第29章 authentication-configuration


ユーザーが Red Hat Enterprise Linux システムにログインする場合は、有効かつアクティブなユーザーとしてユーザー名とパスワードの組み合わせを検証するか、認証 する必要があります。ユーザーがローカルシステムにあることを検証するための情報や、システムがリモートシステムのユーザーデータベースに認証を延期する場合などです。
Authentication Configuration Tool は、NIS、LDAP、および Hesiod サーバーからユーザー情報の取得を設定するグラフィカルインターフェイスを提供します。このツールでは、LDAP、Kerberos、および SMB を認証プロトコルとして設定することもできます。
注記
インストール中にメディアまたは高いセキュリティーレベルを設定した場合(または Security Level Configuration Toolを使用して)、ファイアウォールは NIS (Network Information Service)認証を防ぎます。
本章では、各認証タイプについて詳細に説明しません。代わりに、Authentication Configuration Tool を使用して設定する方法を説明します。
デスクトップから Authentication Configuration Tool のグラフィカルバージョンを起動するには、システム(パネルで)> Administration > Authentication を選択するか、シェルプロンプトでコマンド system-config-authentication を入力します(例: XTerm または GNOME 端末)。
重要な影響
認証プログラムを終了すると、変更がすぐに有効になります。

29.1. ユーザー情報

User Information タブでは、ユーザーの認証方法を設定し、複数のオプションがあります。オプションを有効にするには、そのオプションの横にある空のチェックボックスをクリックします。オプションを無効にするには、そのオプションの横にあるチェックボックスをクリックしてチェックボックスの選択を解除します。OK をクリックしてプログラムを終了し、変更を適用します。

図29.1 ユーザー情報

ユーザー情報
以下の一覧では、各オプションの設定内容について説明します。

NIS

Enable NIS Support オプションは、ユーザーとパスワード認証のために NIS サーバーに接続するようにシステムを設定します(NIS クライアントとして)。NIS の設定 ボタンをクリックして、NIS ドメインおよび NIS サーバーを指定します。NIS サーバーが指定されていない場合、デーモンはブロードキャスト経由で検索を試みます。
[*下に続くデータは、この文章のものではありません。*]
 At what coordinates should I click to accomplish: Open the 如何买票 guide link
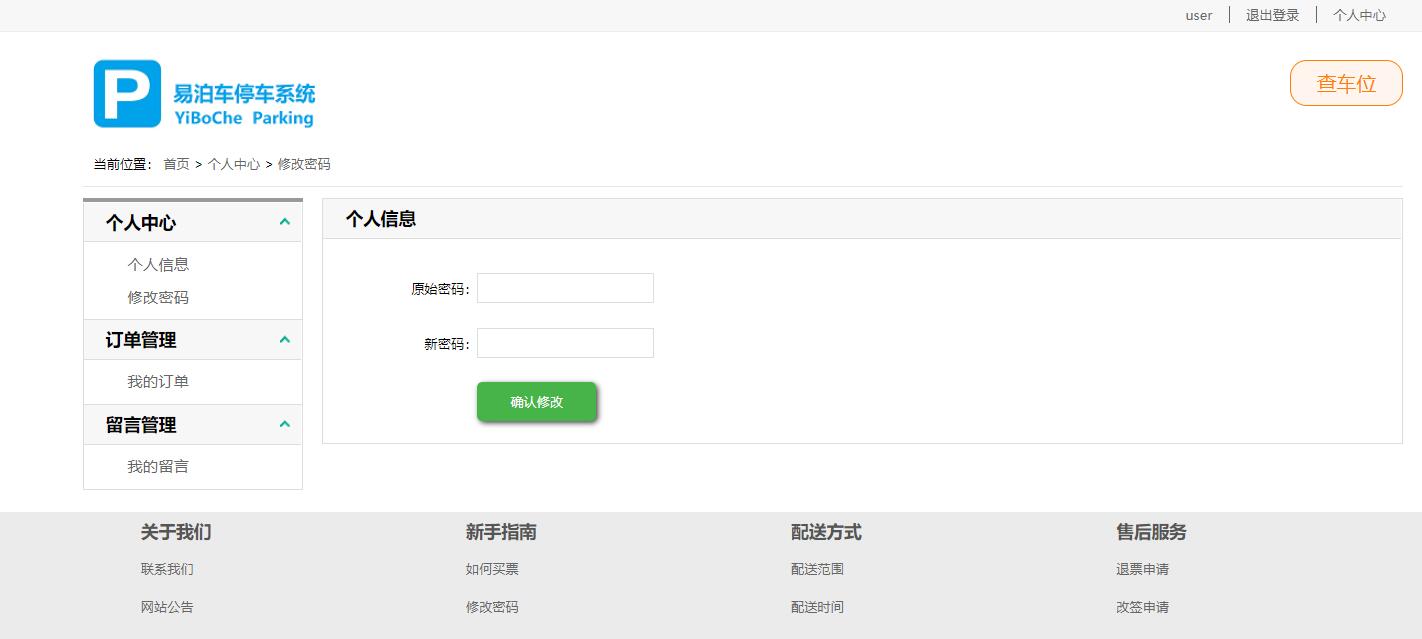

このオプションを機能させるには、ypbind パッケージをインストールする必要があります。NIS サポートを有効にすると、portmap サービスおよび ypbind サービスが起動し、システムの起動時に開始することもできます。
NIS の詳細は、「NIS のセキュア化」 を参照してください。

LDAP

Enable LDAP Support オプションは、システムに LDAP 経由でユーザー情報を取得するように指示します。Configure LDAP... ボタンをクリックして以下を指定します。

  • LDAP 検索ベース DN: リストされた識別名(DN)を使用してユーザー情報を取得するように指定します。
  • LDAP サーバー: LDAP サーバーの IP アドレスを指定します。
  • TLS を使用して接続を暗号化 します。有効にすると、Transport Layer Security を使用して LDAP サーバーに送信されるパスワードを暗号化します。Download CA Certificate オプションを使用すると、有効な CA (認証局) 証明書をダウンロードする URL を指定できます。有効な CA 証明書は PEM (Privacy Enhanced Mail)形式である必要があります。
    CA 証明書の詳細は、「証明書およびセキュリティーの概要」 を参照してください。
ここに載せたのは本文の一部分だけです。